── GIVEN ENTRIES ──
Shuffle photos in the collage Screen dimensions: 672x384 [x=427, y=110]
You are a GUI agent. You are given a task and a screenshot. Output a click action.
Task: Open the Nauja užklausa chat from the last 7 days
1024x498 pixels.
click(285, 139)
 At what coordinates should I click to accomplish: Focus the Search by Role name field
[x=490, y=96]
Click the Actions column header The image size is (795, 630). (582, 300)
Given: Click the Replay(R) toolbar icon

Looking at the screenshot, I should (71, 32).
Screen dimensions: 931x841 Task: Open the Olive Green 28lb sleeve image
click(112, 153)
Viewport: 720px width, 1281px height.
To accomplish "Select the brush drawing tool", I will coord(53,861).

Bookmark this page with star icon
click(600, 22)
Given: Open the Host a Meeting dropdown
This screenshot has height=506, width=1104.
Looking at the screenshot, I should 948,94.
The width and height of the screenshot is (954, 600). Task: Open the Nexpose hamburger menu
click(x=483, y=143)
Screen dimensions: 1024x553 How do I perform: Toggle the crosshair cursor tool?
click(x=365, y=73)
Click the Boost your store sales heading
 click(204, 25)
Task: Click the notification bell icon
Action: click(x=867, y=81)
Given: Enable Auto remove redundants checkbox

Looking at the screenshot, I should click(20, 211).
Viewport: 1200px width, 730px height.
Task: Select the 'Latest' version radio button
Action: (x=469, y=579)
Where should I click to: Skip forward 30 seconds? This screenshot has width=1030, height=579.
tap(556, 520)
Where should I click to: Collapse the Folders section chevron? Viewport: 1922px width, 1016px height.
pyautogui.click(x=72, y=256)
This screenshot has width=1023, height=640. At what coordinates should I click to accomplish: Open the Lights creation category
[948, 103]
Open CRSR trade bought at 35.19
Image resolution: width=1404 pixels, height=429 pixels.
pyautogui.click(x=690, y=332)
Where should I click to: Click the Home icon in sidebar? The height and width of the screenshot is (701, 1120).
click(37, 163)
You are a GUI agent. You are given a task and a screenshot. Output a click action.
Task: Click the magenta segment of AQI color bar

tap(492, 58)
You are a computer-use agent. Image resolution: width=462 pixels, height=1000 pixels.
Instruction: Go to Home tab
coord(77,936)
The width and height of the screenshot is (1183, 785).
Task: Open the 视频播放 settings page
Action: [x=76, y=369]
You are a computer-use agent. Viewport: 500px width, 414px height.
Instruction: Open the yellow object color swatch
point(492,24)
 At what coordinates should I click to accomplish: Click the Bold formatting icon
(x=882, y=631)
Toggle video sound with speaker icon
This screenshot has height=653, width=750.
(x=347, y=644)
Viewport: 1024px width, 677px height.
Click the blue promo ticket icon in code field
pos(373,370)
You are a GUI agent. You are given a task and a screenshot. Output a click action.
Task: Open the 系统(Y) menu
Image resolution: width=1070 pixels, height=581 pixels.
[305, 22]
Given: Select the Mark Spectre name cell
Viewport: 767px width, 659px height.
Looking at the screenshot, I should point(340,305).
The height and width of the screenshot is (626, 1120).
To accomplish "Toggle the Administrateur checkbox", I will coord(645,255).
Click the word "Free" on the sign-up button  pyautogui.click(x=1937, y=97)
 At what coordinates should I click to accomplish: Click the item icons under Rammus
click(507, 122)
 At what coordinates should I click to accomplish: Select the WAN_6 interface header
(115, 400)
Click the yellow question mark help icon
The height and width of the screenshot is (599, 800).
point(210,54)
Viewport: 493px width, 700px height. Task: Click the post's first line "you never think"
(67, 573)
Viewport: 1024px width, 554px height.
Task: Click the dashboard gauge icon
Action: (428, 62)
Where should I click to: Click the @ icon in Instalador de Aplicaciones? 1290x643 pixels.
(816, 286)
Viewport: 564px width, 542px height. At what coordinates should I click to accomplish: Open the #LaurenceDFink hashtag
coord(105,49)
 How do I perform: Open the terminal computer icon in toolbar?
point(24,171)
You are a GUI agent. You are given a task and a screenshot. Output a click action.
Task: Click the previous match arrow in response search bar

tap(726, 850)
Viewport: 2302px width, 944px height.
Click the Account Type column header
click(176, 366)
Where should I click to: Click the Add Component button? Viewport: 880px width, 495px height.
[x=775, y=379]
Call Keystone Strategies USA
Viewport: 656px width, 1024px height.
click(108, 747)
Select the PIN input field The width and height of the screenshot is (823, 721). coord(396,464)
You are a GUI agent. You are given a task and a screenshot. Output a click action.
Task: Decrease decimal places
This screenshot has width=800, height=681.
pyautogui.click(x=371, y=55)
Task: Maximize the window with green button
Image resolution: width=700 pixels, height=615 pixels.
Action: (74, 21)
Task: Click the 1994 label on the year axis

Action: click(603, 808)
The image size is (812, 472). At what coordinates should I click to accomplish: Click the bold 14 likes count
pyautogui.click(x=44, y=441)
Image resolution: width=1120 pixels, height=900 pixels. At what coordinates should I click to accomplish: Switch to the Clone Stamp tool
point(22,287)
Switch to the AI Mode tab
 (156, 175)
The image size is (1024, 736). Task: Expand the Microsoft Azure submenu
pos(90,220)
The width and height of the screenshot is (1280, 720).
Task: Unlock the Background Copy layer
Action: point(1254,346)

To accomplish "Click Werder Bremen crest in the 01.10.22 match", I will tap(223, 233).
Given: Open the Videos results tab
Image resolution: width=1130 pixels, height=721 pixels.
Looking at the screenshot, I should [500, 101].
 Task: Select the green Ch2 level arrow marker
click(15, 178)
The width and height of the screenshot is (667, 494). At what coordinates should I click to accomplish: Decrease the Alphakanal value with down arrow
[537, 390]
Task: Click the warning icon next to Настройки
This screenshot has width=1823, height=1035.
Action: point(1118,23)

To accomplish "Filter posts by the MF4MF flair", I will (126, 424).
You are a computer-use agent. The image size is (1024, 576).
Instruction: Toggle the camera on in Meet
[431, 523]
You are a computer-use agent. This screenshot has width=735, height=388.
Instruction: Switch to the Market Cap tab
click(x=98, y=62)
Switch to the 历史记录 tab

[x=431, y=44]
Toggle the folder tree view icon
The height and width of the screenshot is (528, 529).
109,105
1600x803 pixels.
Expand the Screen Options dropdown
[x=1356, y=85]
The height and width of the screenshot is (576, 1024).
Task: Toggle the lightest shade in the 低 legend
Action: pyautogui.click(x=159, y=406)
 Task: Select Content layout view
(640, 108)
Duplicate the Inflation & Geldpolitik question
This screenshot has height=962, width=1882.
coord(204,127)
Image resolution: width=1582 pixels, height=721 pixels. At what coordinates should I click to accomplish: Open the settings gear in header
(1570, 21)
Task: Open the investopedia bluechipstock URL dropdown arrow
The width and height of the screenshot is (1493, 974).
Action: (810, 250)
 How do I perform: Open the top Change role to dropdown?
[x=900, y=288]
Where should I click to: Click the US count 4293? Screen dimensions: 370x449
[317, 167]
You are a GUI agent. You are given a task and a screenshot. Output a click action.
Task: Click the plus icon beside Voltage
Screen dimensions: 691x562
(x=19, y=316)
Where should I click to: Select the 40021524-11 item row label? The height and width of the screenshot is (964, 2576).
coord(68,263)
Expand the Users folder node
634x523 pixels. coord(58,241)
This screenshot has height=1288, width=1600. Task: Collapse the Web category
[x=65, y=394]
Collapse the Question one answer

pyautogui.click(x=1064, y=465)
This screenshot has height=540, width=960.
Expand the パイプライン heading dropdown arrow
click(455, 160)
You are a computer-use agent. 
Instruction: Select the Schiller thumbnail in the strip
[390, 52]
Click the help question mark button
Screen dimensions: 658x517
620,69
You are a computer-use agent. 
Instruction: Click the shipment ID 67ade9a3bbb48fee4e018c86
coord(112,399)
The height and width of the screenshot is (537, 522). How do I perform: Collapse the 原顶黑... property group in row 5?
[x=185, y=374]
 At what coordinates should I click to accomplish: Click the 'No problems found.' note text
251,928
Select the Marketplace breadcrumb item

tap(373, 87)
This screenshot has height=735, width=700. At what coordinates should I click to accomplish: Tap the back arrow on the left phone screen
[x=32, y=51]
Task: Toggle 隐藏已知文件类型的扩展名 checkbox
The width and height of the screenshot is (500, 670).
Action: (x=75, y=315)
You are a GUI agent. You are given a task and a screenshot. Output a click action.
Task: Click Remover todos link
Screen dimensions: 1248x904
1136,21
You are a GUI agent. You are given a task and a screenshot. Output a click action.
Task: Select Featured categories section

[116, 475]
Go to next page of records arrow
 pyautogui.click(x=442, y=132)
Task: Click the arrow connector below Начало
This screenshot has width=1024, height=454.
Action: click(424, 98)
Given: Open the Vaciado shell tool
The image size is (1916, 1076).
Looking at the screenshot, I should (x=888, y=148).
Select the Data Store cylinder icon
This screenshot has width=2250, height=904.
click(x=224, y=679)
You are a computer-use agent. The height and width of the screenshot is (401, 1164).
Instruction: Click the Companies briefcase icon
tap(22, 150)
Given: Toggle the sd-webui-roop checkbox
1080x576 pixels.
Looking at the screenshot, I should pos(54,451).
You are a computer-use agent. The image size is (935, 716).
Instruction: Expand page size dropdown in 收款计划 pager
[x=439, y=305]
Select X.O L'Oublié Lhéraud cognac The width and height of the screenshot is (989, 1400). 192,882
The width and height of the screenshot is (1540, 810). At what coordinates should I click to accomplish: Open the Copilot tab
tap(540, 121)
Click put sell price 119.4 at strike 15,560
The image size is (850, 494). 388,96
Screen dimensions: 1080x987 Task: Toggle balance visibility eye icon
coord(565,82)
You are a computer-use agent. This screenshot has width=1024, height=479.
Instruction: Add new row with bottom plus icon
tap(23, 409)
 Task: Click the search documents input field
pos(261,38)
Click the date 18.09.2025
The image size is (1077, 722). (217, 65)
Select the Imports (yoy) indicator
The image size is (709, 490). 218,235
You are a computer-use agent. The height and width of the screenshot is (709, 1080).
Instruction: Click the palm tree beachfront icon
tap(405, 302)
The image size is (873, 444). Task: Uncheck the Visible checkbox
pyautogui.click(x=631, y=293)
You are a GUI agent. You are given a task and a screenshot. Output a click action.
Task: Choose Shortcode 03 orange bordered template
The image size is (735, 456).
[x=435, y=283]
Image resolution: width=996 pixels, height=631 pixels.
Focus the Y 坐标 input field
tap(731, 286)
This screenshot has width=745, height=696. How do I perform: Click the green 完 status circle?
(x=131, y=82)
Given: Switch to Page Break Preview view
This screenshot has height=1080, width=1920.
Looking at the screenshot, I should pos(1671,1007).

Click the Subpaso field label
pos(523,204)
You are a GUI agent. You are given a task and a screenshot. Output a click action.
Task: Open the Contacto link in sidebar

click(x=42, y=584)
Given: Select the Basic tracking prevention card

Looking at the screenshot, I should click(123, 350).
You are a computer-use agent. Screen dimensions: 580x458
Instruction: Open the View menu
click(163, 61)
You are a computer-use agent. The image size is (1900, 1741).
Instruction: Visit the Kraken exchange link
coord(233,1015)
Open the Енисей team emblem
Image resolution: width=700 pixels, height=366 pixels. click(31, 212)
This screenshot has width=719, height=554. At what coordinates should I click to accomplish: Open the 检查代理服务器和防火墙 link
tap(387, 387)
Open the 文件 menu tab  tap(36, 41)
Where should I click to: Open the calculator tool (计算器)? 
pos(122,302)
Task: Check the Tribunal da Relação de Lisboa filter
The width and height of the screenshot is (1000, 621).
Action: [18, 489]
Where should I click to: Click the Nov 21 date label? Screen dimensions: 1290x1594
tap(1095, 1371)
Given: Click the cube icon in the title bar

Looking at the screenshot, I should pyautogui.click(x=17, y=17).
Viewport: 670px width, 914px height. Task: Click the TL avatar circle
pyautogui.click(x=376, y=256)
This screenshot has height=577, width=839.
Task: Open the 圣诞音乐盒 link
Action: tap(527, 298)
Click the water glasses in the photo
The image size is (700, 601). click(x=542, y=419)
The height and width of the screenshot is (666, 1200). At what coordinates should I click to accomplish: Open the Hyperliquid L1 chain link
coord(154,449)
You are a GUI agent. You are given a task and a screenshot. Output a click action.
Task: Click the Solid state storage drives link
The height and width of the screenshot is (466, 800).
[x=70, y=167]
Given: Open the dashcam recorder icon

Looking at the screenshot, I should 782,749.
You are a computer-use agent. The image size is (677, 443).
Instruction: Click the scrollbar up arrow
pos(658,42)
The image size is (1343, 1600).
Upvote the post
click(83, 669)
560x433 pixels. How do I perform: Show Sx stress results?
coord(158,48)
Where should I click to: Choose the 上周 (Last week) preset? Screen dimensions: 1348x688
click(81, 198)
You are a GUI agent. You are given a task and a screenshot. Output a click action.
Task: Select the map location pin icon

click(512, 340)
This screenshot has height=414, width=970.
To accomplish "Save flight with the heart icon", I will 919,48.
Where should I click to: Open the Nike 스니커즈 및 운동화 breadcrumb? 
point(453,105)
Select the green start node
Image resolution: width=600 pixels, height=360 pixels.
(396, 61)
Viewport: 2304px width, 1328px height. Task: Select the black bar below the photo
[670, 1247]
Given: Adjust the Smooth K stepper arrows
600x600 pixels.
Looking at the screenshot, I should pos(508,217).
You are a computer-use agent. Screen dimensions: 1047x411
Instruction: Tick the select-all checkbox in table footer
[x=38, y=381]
───
:: WHAT IS EXPECTED ::
Among the entries above, find the line with "The width and height of the screenshot is (667, 494)." and the line with "1600x803 pixels."; give again exactly these two lines and all lines between them.

:: SOLUTION TO THIS EXERCISE ::
The width and height of the screenshot is (667, 494). At what coordinates should I click to accomplish: Decrease the Alphakanal value with down arrow
[537, 390]
Task: Click the warning icon next to Настройки
This screenshot has width=1823, height=1035.
Action: point(1118,23)

To accomplish "Filter posts by the MF4MF flair", I will (126, 424).
You are a computer-use agent. The image size is (1024, 576).
Instruction: Toggle the camera on in Meet
[431, 523]
You are a computer-use agent. This screenshot has width=735, height=388.
Instruction: Switch to the Market Cap tab
click(x=98, y=62)
Switch to the 历史记录 tab

[x=431, y=44]
Toggle the folder tree view icon
The height and width of the screenshot is (528, 529).
109,105
1600x803 pixels.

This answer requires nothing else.